Output as a numbered list the lines of the items from the line containing "Click green check icon beside ApproveSwapBG" through the end of the items, inclusive, skipping blank lines and leaving out the pictures.

◆ ◆ ◆ ◆ ◆

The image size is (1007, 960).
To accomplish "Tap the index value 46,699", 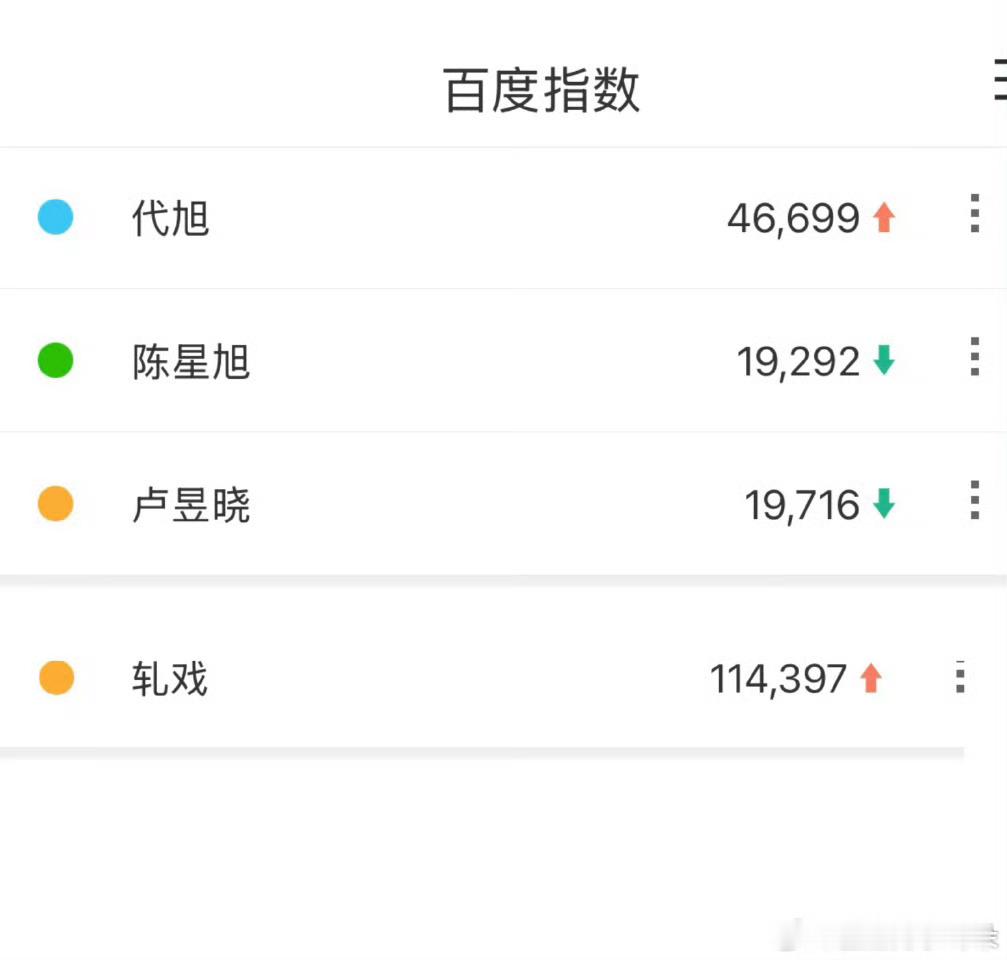I will (x=793, y=217).
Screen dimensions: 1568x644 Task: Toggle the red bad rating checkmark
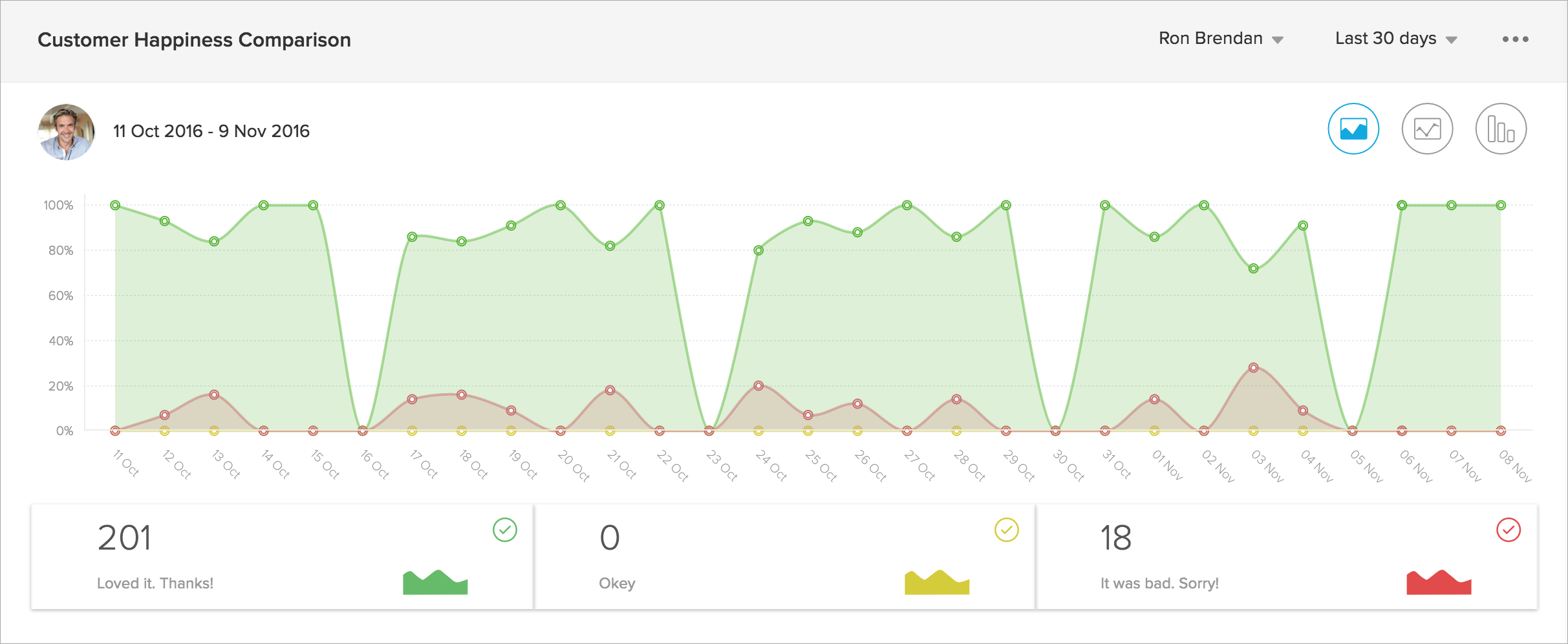click(x=1508, y=530)
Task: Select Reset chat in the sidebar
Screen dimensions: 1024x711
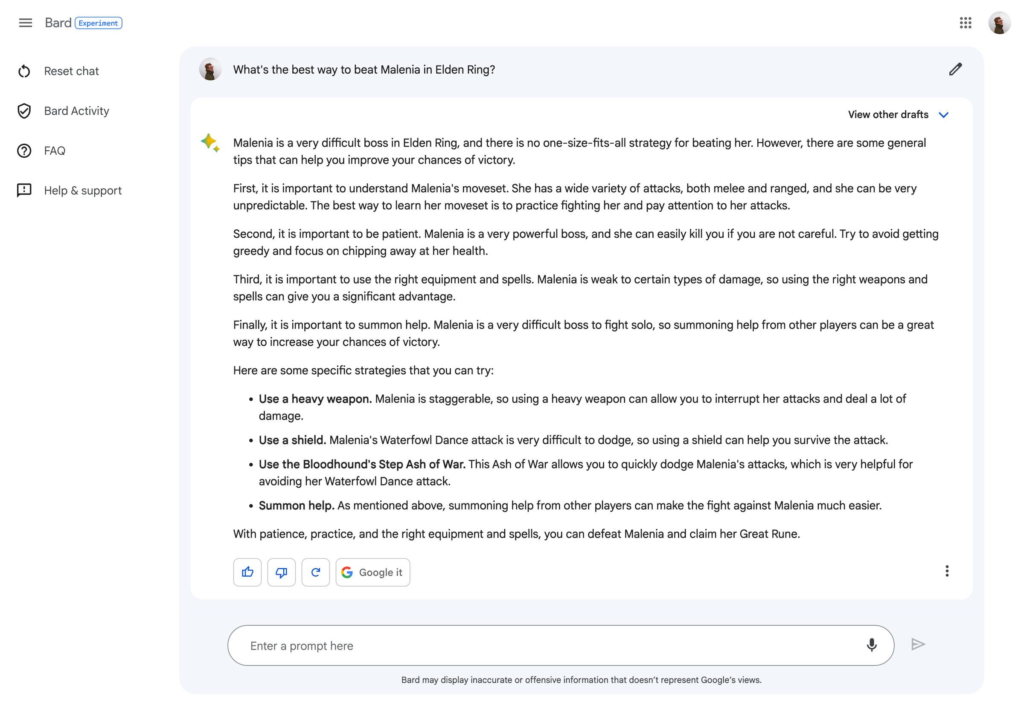Action: [x=71, y=71]
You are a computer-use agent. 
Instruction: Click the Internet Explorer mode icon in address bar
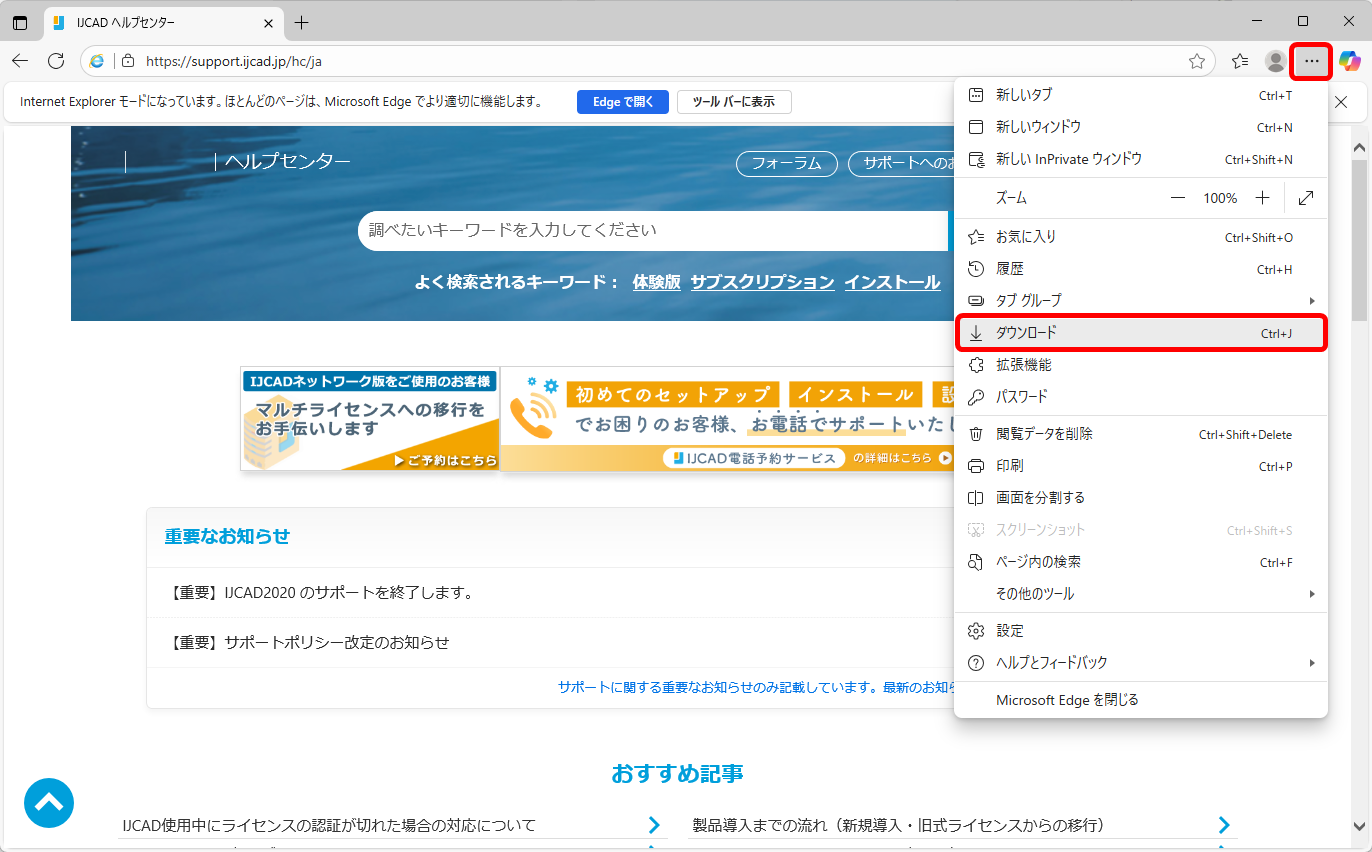click(96, 61)
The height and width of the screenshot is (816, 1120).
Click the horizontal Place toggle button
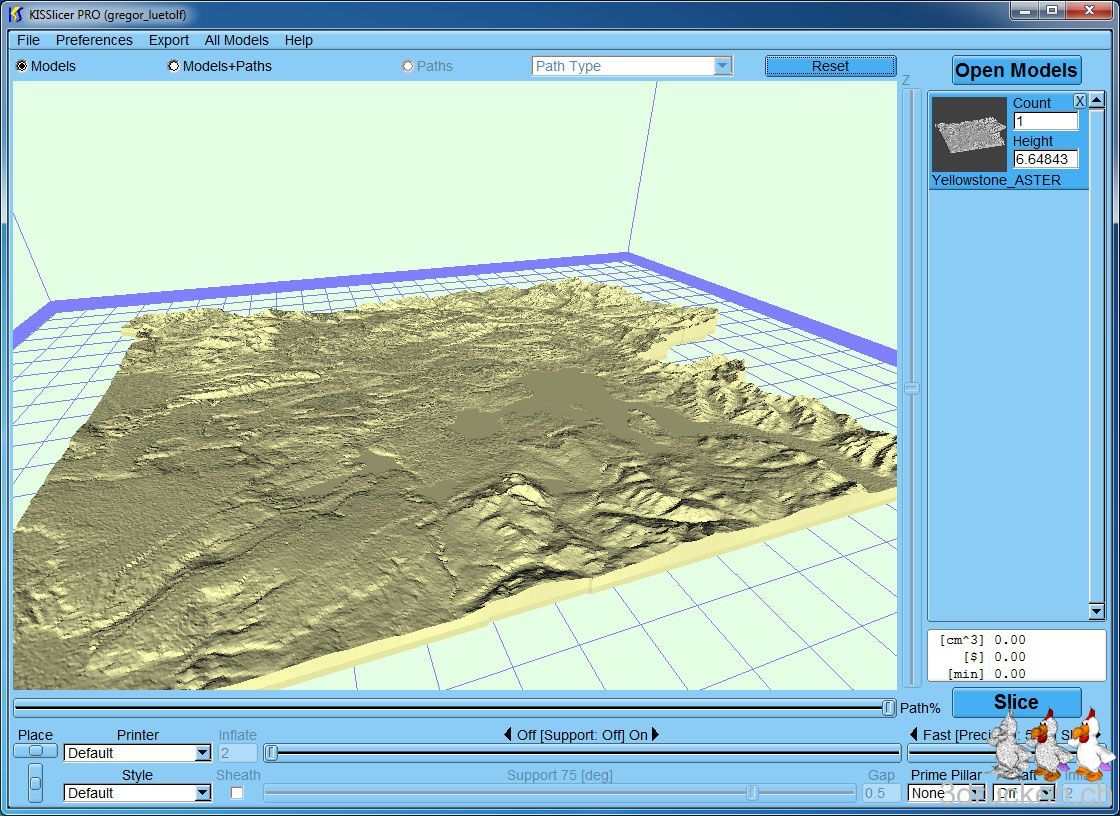tap(35, 751)
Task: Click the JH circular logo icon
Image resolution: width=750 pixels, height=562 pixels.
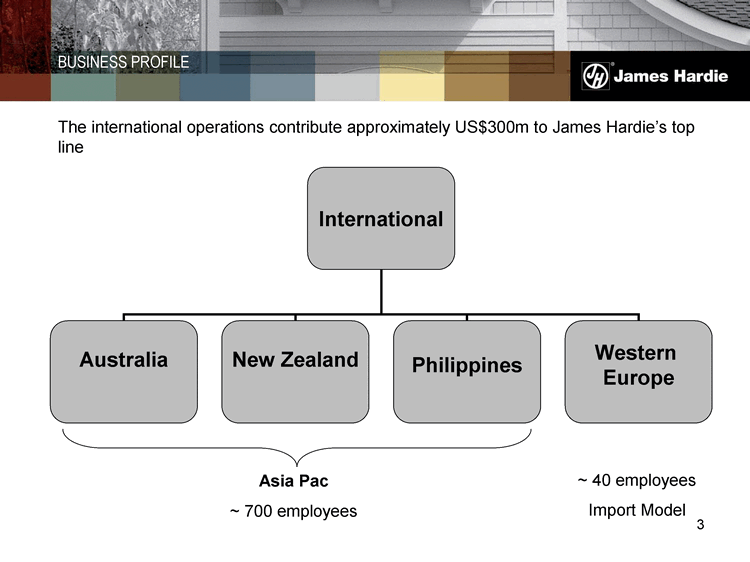Action: click(x=596, y=77)
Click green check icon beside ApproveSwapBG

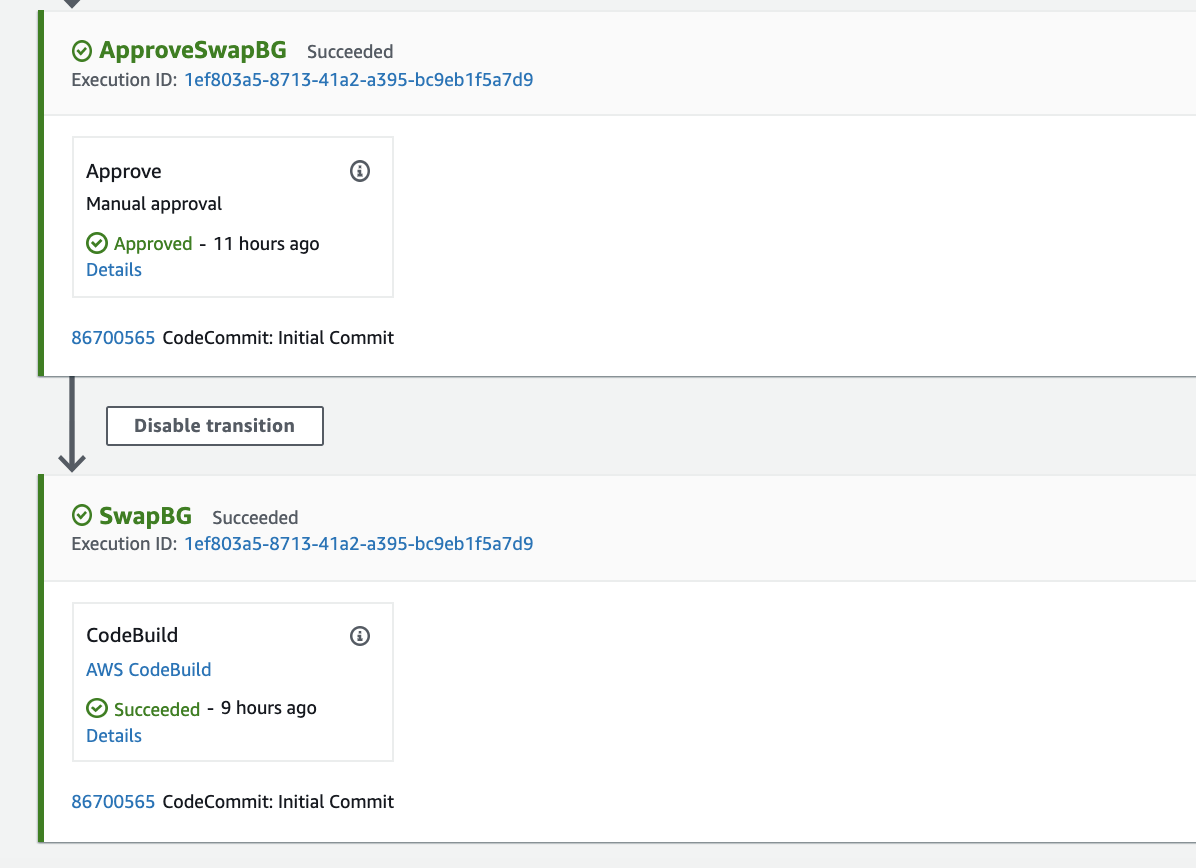[x=82, y=51]
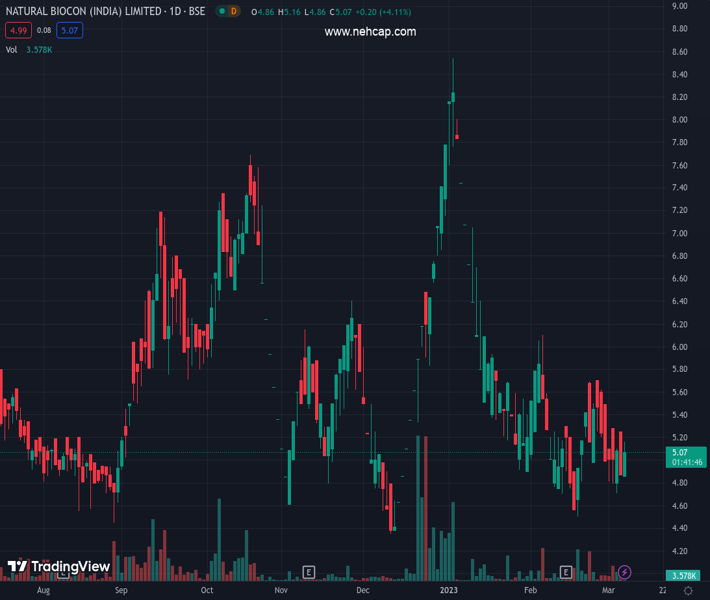Click the orange D delayed-data badge
Screen dimensions: 710x600
point(233,11)
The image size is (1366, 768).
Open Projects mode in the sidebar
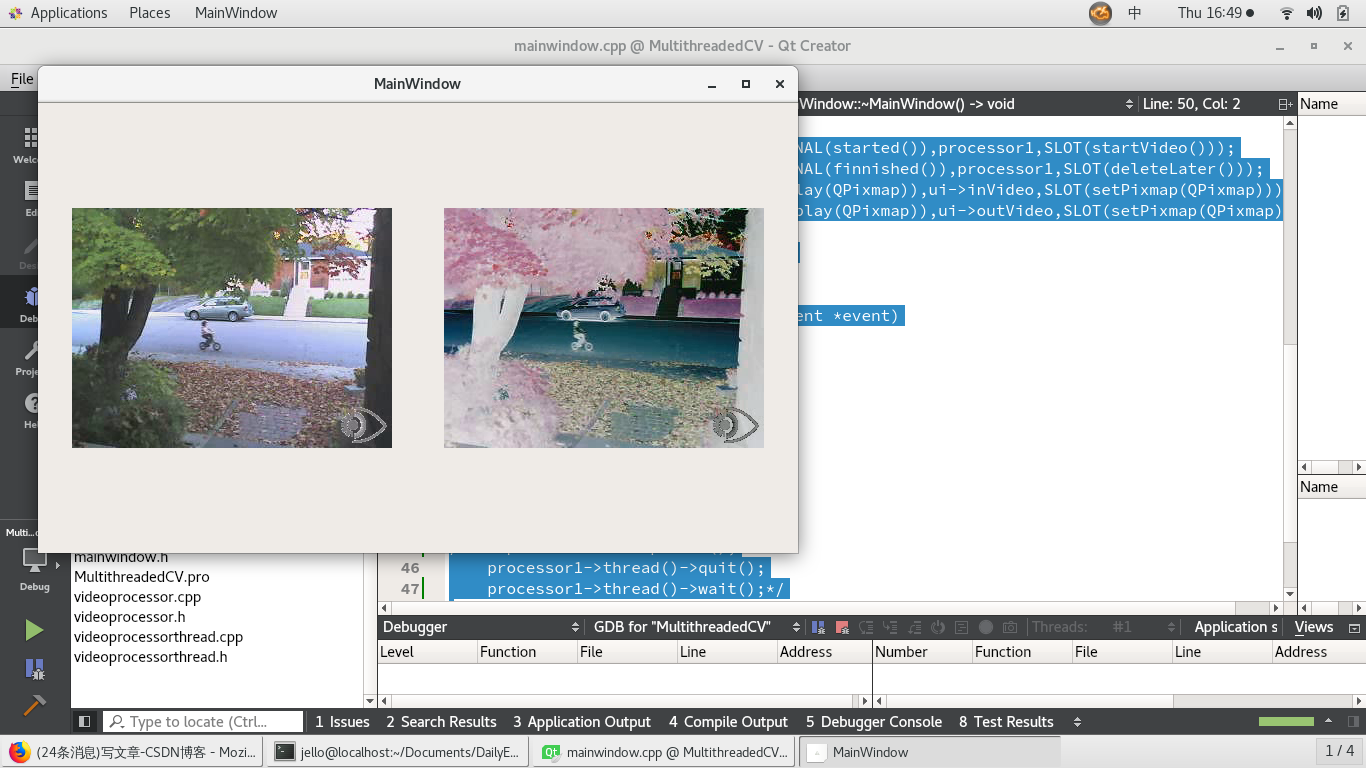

◆ ◆ ◆ ◆ ◆

TASK RESULT:
1. Click green check icon beside ApproveSwapBG
2. [x=82, y=51]
3. Click the orange D delayed-data badge
4. Screen dimensions: 710x600
5. point(233,11)
6. The image size is (1366, 768).
7. Open Projects mode in the sidebar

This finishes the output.